Plants with (and without) borders

Dr. Karen Samis thinks a lot about borders. Specifically, the borders that define the geographical range of plants.

“Each plant has an area where it grows, and an area where it does not. But what stops the plant from going further into new territory?” she asks. “My cousin once joked it was a lack of public transportation.”

“And while that’s funny, it’s partially correct!” says Samis. “Part of what a plant needs in order to extend its range is seed distribution. But getting there is only half the battle. A seed must be able to grow, find a mate, and survive to make more seeds. We want to understand why a population of plants can live next door to some nice habitat, but never live there.”

Samis is an Assistant Professor of Biology at UPEI. She’s been awarded an NSERC Discovery Grant to explore how the genetics of a plant mixes with its environment to determine the edge of its geographic range.

“I’m studying Cakile edentula, better known as sea rocket,” says Samis. “It’s a common coastal plant native to eastern North America, and is found on beaches from Newfoundland to Florida. It also has these fabulous little fruits that are shaped like rockets and that travel easily by water, hence the name. The seeds should have no problem getting from beach to beach.”

Cakile edentula (Sea rocket): Photo: K. SamisCakile edentula (Sea rocket): Photo: K. Samis

Samis says coastal plants are particularly interesting because the width of the range may be just a few dozen meters across, but the length can be hundreds or thousands of kilometres long.

“The width is determined by a couple of clearly defined borders – the ocean on one side, and the end of the beach on the other,” says Samis. “Length can be defined by a number of variables. Climate is clearly important at long distances.”

Samis’ five-year research program will start with questions about the behaviour and characteristics of populations of sea rockets from different climate zones along the east coast.

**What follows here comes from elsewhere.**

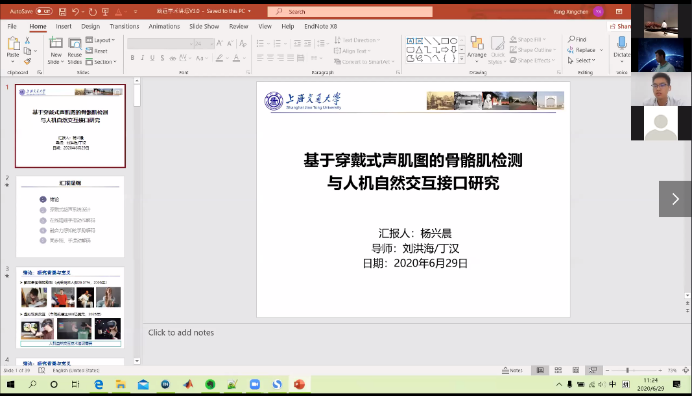Toggle the Notes pane in status bar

“And those questions will range from ‘how early in the year does the plant flower?’ to ‘what is the pattern of genetic variation from population to population?’”

Sea rocket is a convenient plant to study, explains Samis, because it falls in a family of plants that scientists understand pretty well. It’s related to broccoli, cauliflower, kale, and a less tasty plant known as Arabidopsis thaliana.

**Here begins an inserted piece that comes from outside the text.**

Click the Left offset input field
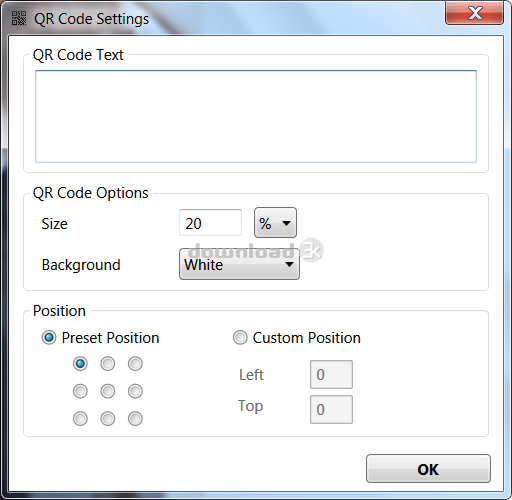 coord(331,374)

Arabidopsis thaliana (thale cress): Photo: K. SamisArabidopsis thaliana (thale cress): Photo: K. Samis

“Arabidopsis thaliana is the first plant to have its genome sequenced,” says Samis. “We also know which genes are involved in seed germination, flowering, growth, and lots of other processes. Because sea rocket is a related species, we can carry some of that information over.”

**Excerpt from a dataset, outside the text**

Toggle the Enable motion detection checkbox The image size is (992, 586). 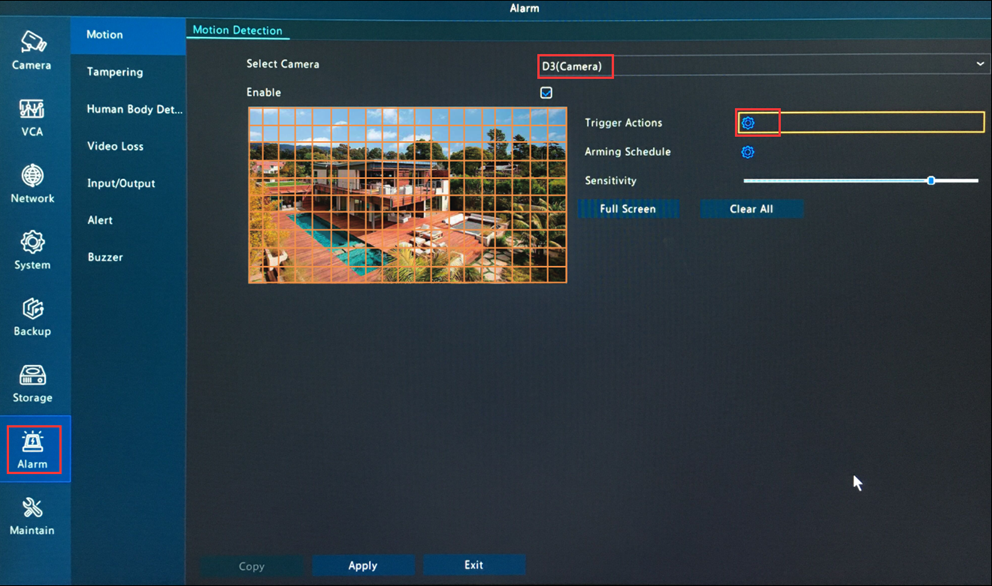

Samis’ project will eventually examine the genetics of sea rockets from different parts of the range including its introduced range in western North America, to try and understand just what creates the border of the geographic range.

“We expect that because the plant doesn’t grow north of Newfoundland, that it simply can’t. But how much of that is due to climate or genetics?” asks Samis. “Plants are pretty good at defying our expectations. I expect to find answers we could have never predicted.”